● **TASK TO COMPLETE**
Copy every line of the data below that contains the string "should". Case counts.
========================================================================
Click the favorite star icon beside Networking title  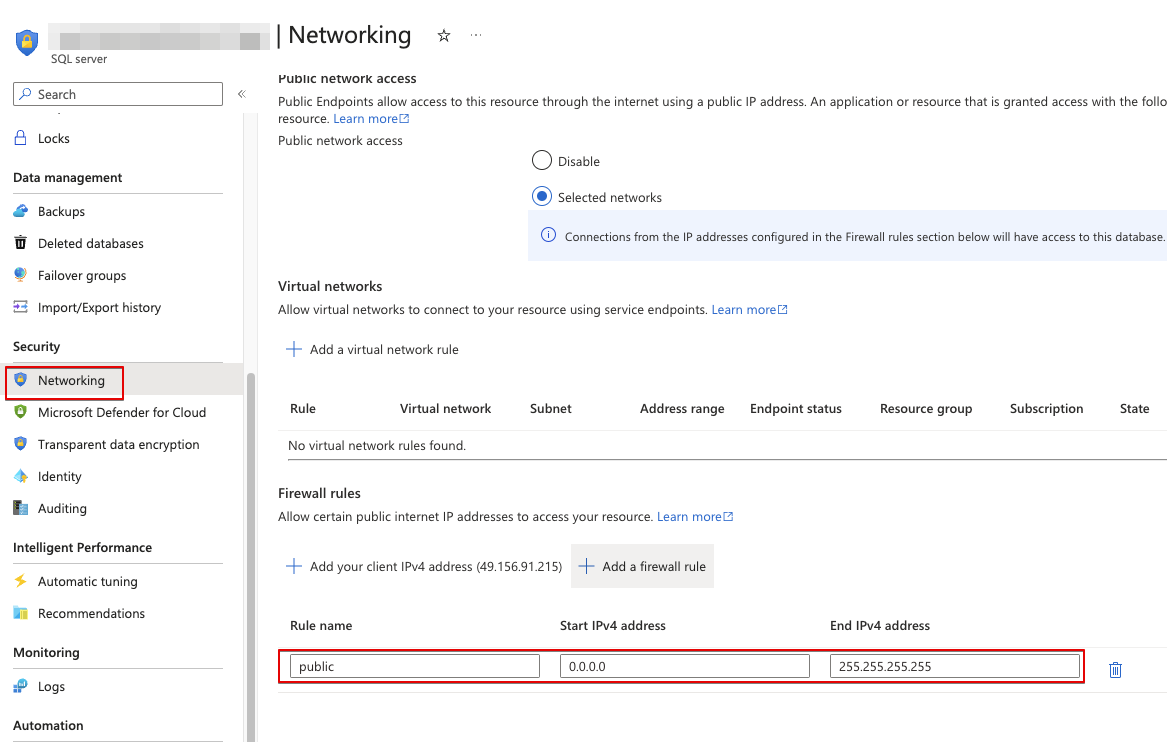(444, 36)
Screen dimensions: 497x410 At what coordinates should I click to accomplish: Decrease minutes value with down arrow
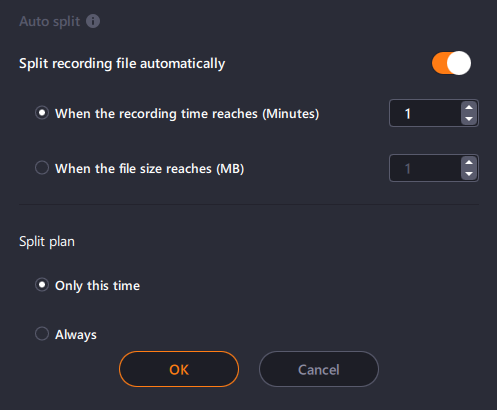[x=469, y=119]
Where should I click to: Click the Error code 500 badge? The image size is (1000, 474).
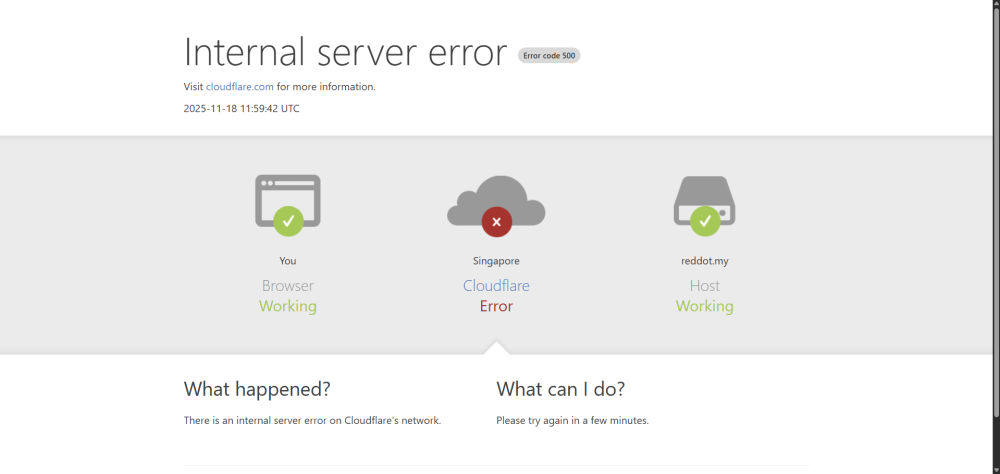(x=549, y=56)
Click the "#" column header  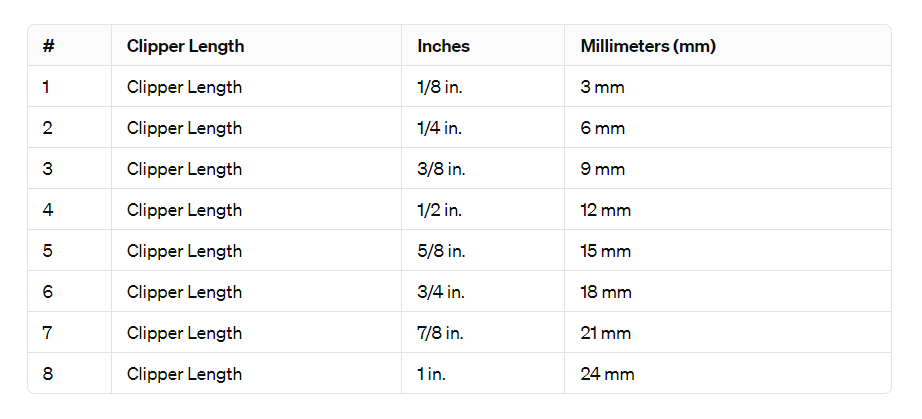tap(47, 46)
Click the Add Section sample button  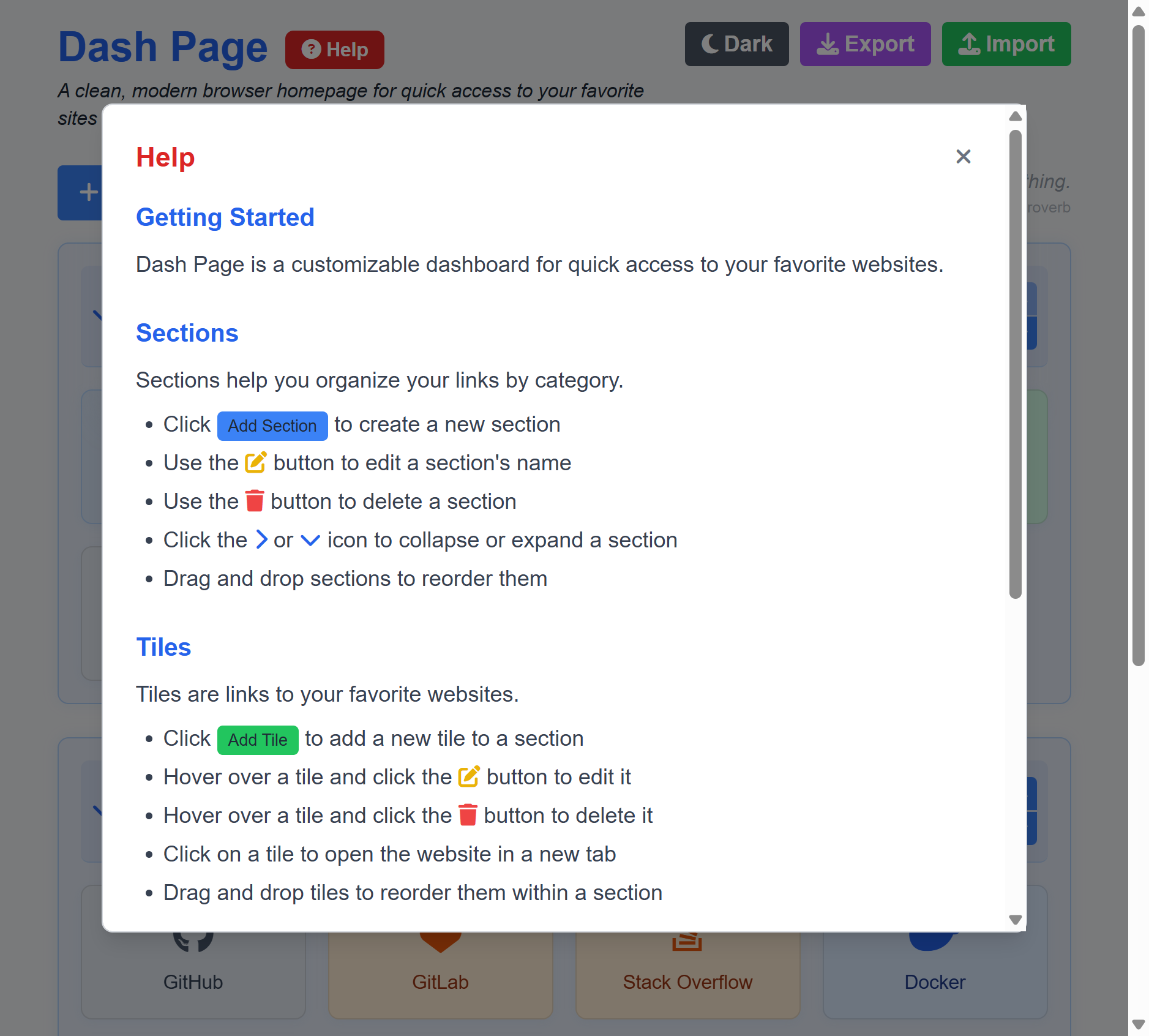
========================================================================
● **FULL SOLUTION**
Screen dimensions: 497x410 At what coordinates should I click to accomplish: Decrease minutes value with down arrow
Where should I click to: Click the Error code 500 badge? The image size is (1000, 474).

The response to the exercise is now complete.